Tapi tunggu dulu, senjata yang dimaksud di sini adalah
senjata mainan. Bentuknya memang mirip hanya senjata dan pelurunya terbuat dari
plastik. Walau begitu, namanya senjata, meski mainan, ketika ditembakan terasa
sakit juga. Yang menambah dilema, senjata itu ternyata ditembakan anak-anak ke
polisi lalu lintas yang mengatur jalan. Tapi atas nama sayang anak, ya tetap
saja uang lebih diberikan.
Tak pelak, ketika lebaran, polisi lalu lintas pun lebih
banyak ‘sembunyi’. Tentunya mereka tak mau jadi sasaran. Selain itu, anak-anak
yang bersenjata tadi pun sibuk menyerang anak-anak lainnya di kampung sebelah.

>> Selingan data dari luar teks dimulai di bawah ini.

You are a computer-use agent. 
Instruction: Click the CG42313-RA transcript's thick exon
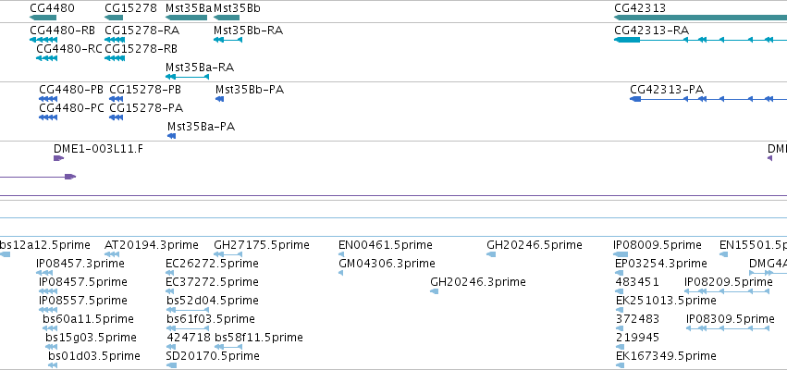[x=627, y=40]
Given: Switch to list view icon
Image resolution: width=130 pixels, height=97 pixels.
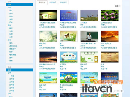Looking at the screenshot, I should pyautogui.click(x=119, y=6).
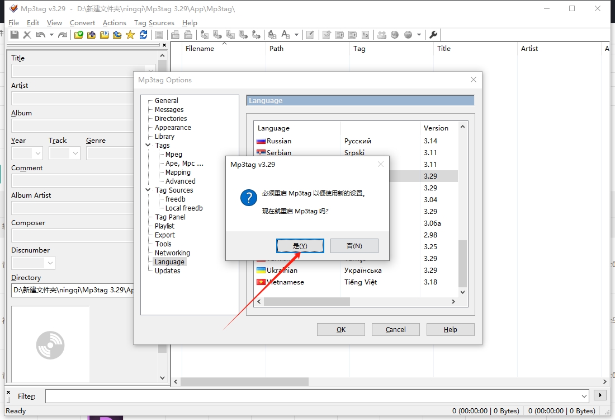Click the favorites star icon

(130, 35)
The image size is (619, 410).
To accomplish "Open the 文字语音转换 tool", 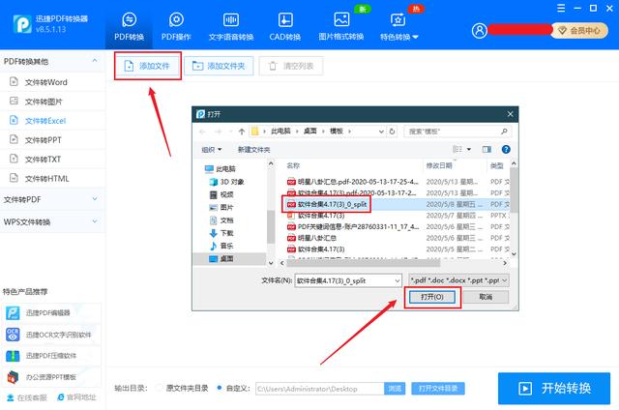I will click(x=230, y=25).
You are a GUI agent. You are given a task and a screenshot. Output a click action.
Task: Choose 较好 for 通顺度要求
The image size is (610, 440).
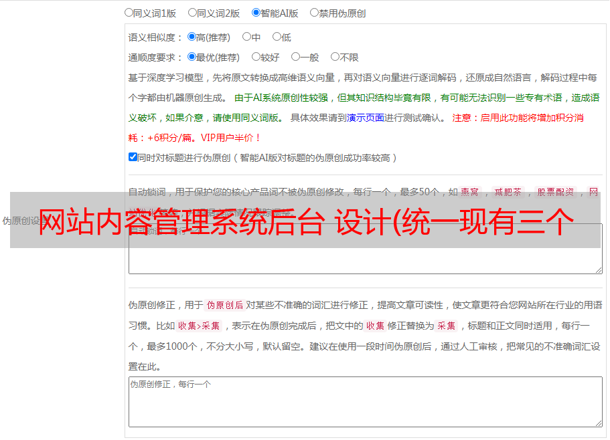pyautogui.click(x=256, y=57)
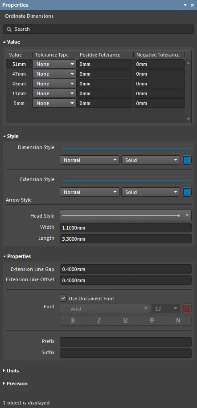The height and width of the screenshot is (408, 197).
Task: Click the Extension Line Gap field
Action: [126, 269]
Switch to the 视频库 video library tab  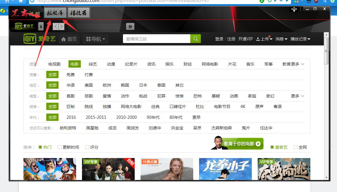pyautogui.click(x=55, y=13)
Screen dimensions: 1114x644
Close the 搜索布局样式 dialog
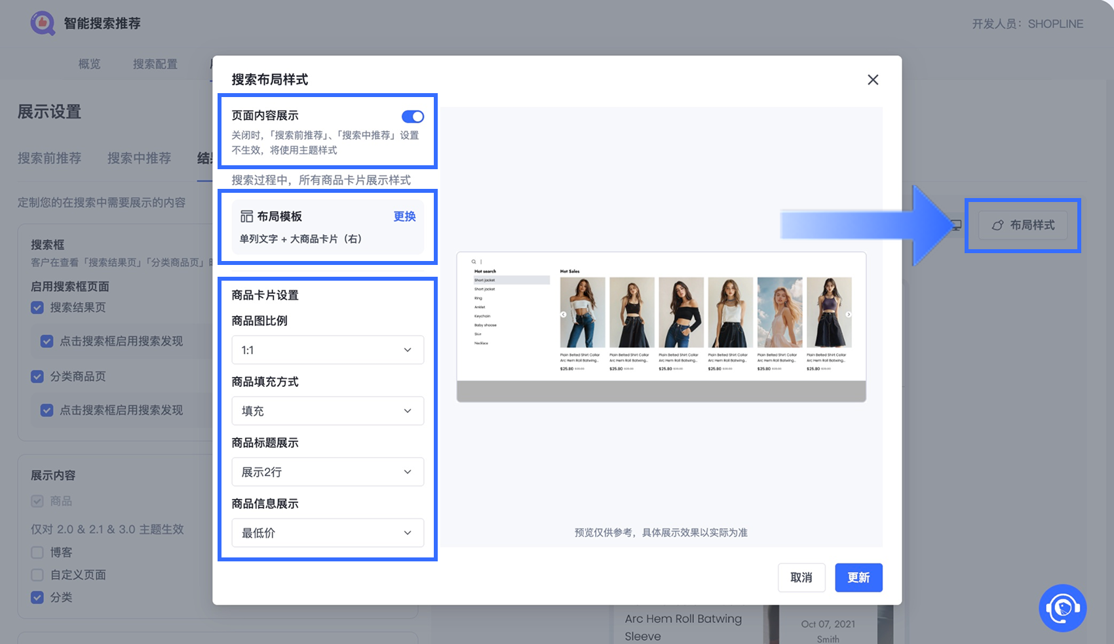(873, 80)
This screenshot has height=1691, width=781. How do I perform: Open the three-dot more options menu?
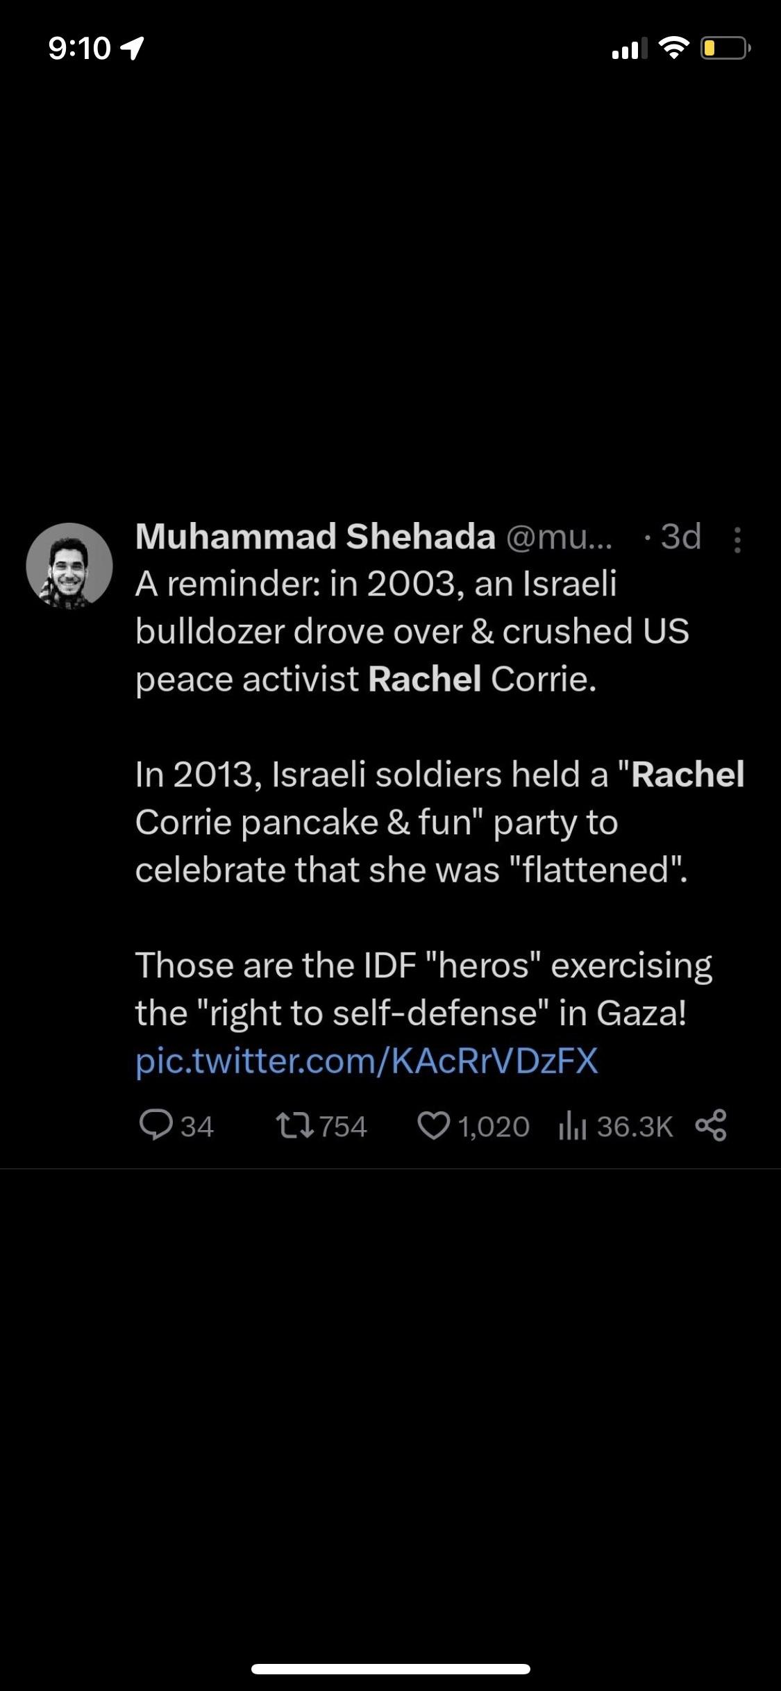tap(737, 539)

Bak perang, mereka pun tak berhenti memuntahkan peluru, menuju lawan yang
lengah. Ujung-ujungnya perkelahian tercipta. Dan, orangtua pun harus repot dengan
itu semua.
Saya teringat kisah itu bukan hanya karena ada anggota
Gerakan Aceh Merdeka (GAM) yang tadi malam berhasil ditembak. Ini karena kasus
sayang anak. Tepatnya, anak Budi Gunawan yang dengan gampangnya mendapat kredit
Rp57 miliar untuk bisnis. Padahal, usianya saat itu masih sembilan belas tahun.
Ceritanya, anak Budi yang bernama M Herviano Widyatama mau bisnis hotel dan
pertambangan. Karena tak punya uang, dia pun meminta pada ayahnya. Budi yang
saat itu berpangkat brigadir jenderal berjanji untuk membantu dengan
mengenalkan pada rekannya. Maka terjadilah ikatan bisnis dengan Pacific Blue
International Limited. Hm, gampang ya….
Atas nama sayang anak, ternyata Budi bisa mengusahakan
dana itu. Ya, walau ujung-ujungnya dana itu jadi soal. Terserahlah. Yang jelas
kasih seorang bapak sungguh luar biasa bukan? Kasih tanpa memandang risiko.
Mungkin, kalau saja tahu dana itu menjadi sandungan menuju kursi kapolri, tentunya Budi bisa menahan permintaan itu.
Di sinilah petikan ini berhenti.